Hello there friends&family! I am so excited and thankful that you want to come spend a little bit of your day with me here. Get cozy with your tea/coffee/alcoholic beverage and let me introduce you to my little space here.
You know, I really do have so many ideas about what direction I want to take this all in. It feels so refreshing because honestly, I’m feeling that way about life in general. I have been doing a lot of transitioning here lately and there is more to follow here in these next 6 months, but I feel like I can see so clearly. I can’t make out the details exactly just yet, but the lighting is beautiful. I’ve struggled with anxiety for years and I can feel a serious difference now from where I used to be. It’s been a long journey (one I am still traveling) but it’s all a little bit easier now. I’ve been doing a lot of letting go and allowing myself to experience acceptance. It’s been wonderful.
I guess that’s where the inspiration behind this whole thing really came from. I don’t know much about fashion or cooking or being a mom, those things will come I’m sure and I hope to document them here, but I also just need a space to keep my thoughts. A space to hold myself accountable for the things I kept telling myself I wanted to do for whatever reason, but “never had time” to do. A space to maybe get some help from some other loving souls who just want to encourage and be encouraged. A space to share with friends and family, a most joyous journey.
I feel like some people might be wondering what I’ll be posting here and when. If you’re a planner- you might not like to hear this but- I kinda don’t have one. When it comes to a post schedule, I wish I could give you a solid one (and hope to be able to in the future) but unfortunately I can’t. I know that makes things kinda annoying if you don’t use bloglovin’ , but whereas I want to commit to this blog by promising time and heart, I think scheduling exactly when that time will be might be a bit much with me having just moved to a new city as well as heading into the holidays. As far as what I’ll be posting about, I can’t really give you that either because I’m not sure yet. I’ll probably talk about being a nanny and my challenged ability to put outfits together. Or how it’s taken forever for me and my hair to become friends. Although I’m working on things in the photography department around here, I won’t promise photos in every post or proper spelling, grammar and punctuation.Those things are nice but I’m not looking for a grade here, just an avenue for my thoughts. They’re all jumbled up in my head so they will probably appear to be jumbled up here sometimes, too. That’s life. Its imperfect, it’s jumbled but it’s a journey that can be beautiful and filled with adventure if you focus on what’s positive without ignoring the negative. Isn’t there some saying that talks about being able to appreciate the good and the bad or something? I don’t know but speaking of bad- you will also find some bad words scattered about, too. Sorry mom!

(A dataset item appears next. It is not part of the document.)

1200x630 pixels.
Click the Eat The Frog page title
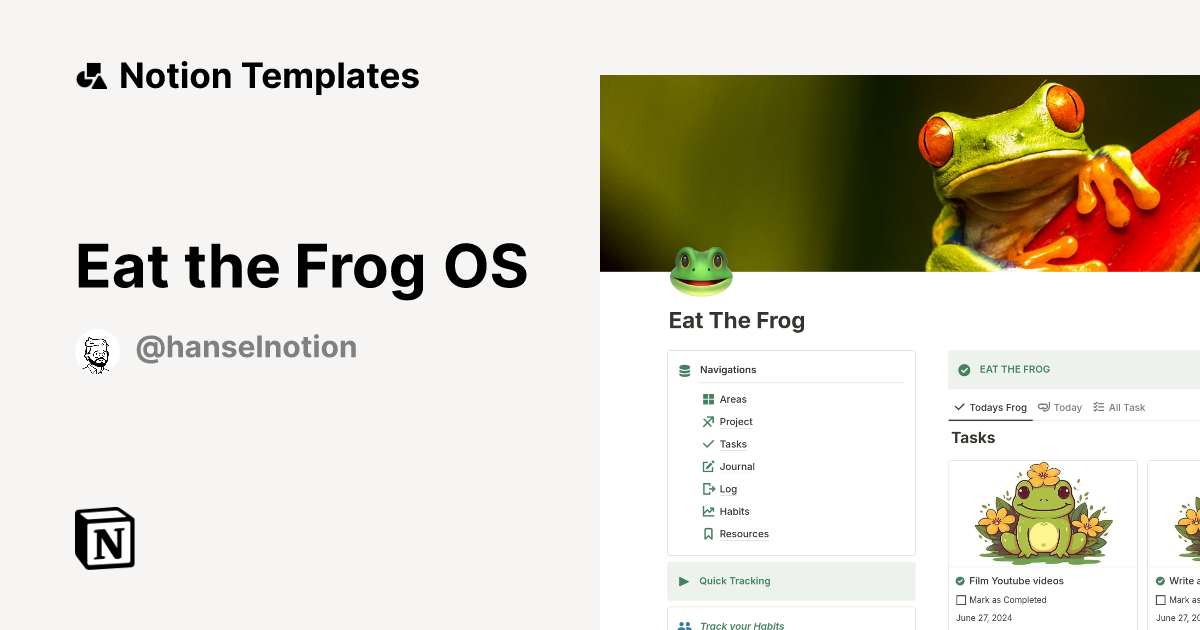pos(737,320)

I might complain a little, rejoice a lot, express emotion. Anything that finds it’s way into the flow of my life and catches my attention will probably show up here. Honestly I’m pretty excited to see what fruits here myself. I don’t know what any of this is going to look like, but I can promise you one thing- I didn’t come here to pretend to be someone I’m not, I came to finally, totally and completely, let myself out of the cage. So here I am. Cheers to a new chapter.